**PASSAGE:**
========================================

Re: deck leak


James Alton
 

A mid range  Divinycell (H80) has a compressive strength of about 174 PSI (http://www.fiberglasssupply.com/pdf/core/hmanm.pdf)

End grain balsa core has a compressive strength of around 1,837 PSI according to this site.(http://www.cstsales.com/end_grain_balsa.html)  Balsa does vary in density but this is a huge increase over any foam that I am aware of.  (http://www.cstsales.com/end_grain_balsa.html)

In general, polyester resins  create a fairly low secondary bond.  The balsa soaks up the resin so that the bond penetrates deep into the balsa and and this can create an exceptional bond, even with polyester if the layup is done properly.  It is best to float the balsa in resin before installing to keep the wood from sucking up too much resin leaving a dry joint.  With a foam like Dinvinycell the resin does not soak into the product, it pretty much sits on the surface.  If a core fails in it’s bond to the fibreglass layers or crushes from an applied load it is a structural integrity is compromised even if the foam itself is ok.  Divinycell seems to bond quite well to epoxies used in aircraft construction but most boats are built with Polyester resins.

========================================

Word and element location data
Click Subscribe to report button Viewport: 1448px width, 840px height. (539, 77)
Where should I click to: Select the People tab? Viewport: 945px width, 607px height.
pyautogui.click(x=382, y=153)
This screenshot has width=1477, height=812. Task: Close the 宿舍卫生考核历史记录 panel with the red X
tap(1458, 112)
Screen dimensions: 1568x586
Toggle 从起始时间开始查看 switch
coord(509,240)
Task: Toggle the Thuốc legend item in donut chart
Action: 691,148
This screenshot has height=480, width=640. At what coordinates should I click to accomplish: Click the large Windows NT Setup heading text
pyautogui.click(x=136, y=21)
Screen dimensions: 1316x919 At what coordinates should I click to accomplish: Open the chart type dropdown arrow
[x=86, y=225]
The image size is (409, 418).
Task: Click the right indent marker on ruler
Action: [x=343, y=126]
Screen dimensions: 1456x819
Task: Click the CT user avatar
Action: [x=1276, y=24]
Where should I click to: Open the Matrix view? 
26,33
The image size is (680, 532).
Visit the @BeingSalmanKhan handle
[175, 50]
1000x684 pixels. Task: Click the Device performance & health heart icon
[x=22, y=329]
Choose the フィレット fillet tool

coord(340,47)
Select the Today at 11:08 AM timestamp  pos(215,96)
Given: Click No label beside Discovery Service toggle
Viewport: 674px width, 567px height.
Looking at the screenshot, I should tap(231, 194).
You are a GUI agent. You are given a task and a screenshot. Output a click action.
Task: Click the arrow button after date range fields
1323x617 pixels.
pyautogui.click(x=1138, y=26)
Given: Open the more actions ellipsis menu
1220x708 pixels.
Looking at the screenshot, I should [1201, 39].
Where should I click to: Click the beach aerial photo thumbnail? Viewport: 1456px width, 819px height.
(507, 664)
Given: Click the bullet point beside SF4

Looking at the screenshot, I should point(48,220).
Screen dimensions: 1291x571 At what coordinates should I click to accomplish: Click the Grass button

========================================

**EXERCISE DETAILS:**
In the post on deck core materials, copy out the stretch from "End grain balsa" through "aware of.  (http://www.cstsales.com/end_grain_balsa.html)" word for word.

**RIGHT ANSWER:**
End grain balsa core has a compressive strength of around 1,837 PSI according to this site.(http://www.cstsales.com/end_grain_balsa.html)  Balsa does vary in density but this is a huge increase over any foam that I am aware of.  (http://www.cstsales.com/end_grain_balsa.html)